### Objective
Put every line of the records below into a Markdown table with two columns, No. and Text. Number each row and leave out blank lines.

>> START Material shown

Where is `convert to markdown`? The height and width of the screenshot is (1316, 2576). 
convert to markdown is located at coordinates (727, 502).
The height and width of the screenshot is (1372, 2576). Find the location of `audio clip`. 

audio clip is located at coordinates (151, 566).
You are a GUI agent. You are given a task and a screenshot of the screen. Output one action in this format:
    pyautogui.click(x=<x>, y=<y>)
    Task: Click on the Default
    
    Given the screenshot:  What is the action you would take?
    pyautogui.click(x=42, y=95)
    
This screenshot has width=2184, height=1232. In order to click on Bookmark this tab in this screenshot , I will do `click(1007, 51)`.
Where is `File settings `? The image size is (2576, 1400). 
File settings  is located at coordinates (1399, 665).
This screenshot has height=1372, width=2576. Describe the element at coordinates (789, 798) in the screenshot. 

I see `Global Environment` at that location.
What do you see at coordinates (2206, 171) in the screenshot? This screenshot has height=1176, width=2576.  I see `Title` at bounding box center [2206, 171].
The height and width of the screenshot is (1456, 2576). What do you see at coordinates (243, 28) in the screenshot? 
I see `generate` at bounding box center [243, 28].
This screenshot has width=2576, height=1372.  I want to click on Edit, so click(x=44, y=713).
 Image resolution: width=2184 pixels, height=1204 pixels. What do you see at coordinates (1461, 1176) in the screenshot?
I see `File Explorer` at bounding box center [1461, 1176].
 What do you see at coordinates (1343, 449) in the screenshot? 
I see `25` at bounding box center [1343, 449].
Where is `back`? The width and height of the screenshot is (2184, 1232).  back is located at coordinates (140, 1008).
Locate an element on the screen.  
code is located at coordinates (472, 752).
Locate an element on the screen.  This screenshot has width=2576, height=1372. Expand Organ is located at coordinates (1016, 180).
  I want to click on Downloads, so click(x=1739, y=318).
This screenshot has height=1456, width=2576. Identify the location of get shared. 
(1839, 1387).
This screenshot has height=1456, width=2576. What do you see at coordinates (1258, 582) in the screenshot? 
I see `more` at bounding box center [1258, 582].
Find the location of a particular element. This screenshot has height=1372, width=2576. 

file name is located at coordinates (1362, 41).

>> END Material shown

### Correct result
| No. | Text |
|---|---|
| 1 | Where is `convert to markdown`? The height and width of the screenshot is (1316, 2576).  |
| 2 | convert to markdown is located at coordinates (727, 502). |
| 3 | The height and width of the screenshot is (1372, 2576). Find the location of `audio clip`.  |
| 4 | audio clip is located at coordinates (151, 566). |
| 5 | You are a GUI agent. You are given a task and a screenshot of the screen. Output one action in this format: |
| 6 |     pyautogui.click(x=<x>, y=<y>) |
| 7 |     Task: Click on the Default |
| 8 |     Given the screenshot:  What is the action you would take? |
| 9 |     pyautogui.click(x=42, y=95) |
| 10 | This screenshot has width=2184, height=1232. In order to click on Bookmark this tab in this screenshot , I will do `click(1007, 51)`. |
| 11 | Where is `File settings `? The image size is (2576, 1400).  |
| 12 | File settings  is located at coordinates (1399, 665). |
| 13 | This screenshot has height=1372, width=2576. Describe the element at coordinates (789, 798) in the screenshot.  |
| 14 | I see `Global Environment` at that location. |
| 15 | What do you see at coordinates (2206, 171) in the screenshot? This screenshot has height=1176, width=2576.  I see `Title` at bounding box center [2206, 171]. |
| 16 | The height and width of the screenshot is (1456, 2576). What do you see at coordinates (243, 28) in the screenshot?  |
| 17 | I see `generate` at bounding box center [243, 28]. |
| 18 | This screenshot has width=2576, height=1372.  I want to click on Edit, so click(x=44, y=713). |
| 19 |  Image resolution: width=2184 pixels, height=1204 pixels. What do you see at coordinates (1461, 1176) in the screenshot? |
| 20 | I see `File Explorer` at bounding box center [1461, 1176]. |
| 21 |  What do you see at coordinates (1343, 449) in the screenshot?  |
| 22 | I see `25` at bounding box center [1343, 449]. |
| 23 | Where is `back`? The width and height of the screenshot is (2184, 1232).  back is located at coordinates (140, 1008). |
| 24 | Locate an element on the screen.   |
| 25 | code is located at coordinates (472, 752). |
| 26 | Locate an element on the screen.  This screenshot has width=2576, height=1372. Expand Organ is located at coordinates (1016, 180). |
| 27 |   I want to click on Downloads, so click(x=1739, y=318). |
| 28 | This screenshot has height=1456, width=2576. Identify the location of get shared.  |
| 29 | (1839, 1387). |
| 30 | This screenshot has height=1456, width=2576. What do you see at coordinates (1258, 582) in the screenshot?  |
| 31 | I see `more` at bounding box center [1258, 582]. |
| 32 | Find the location of a particular element. This screenshot has height=1372, width=2576.  |
| 33 | file name is located at coordinates (1362, 41). |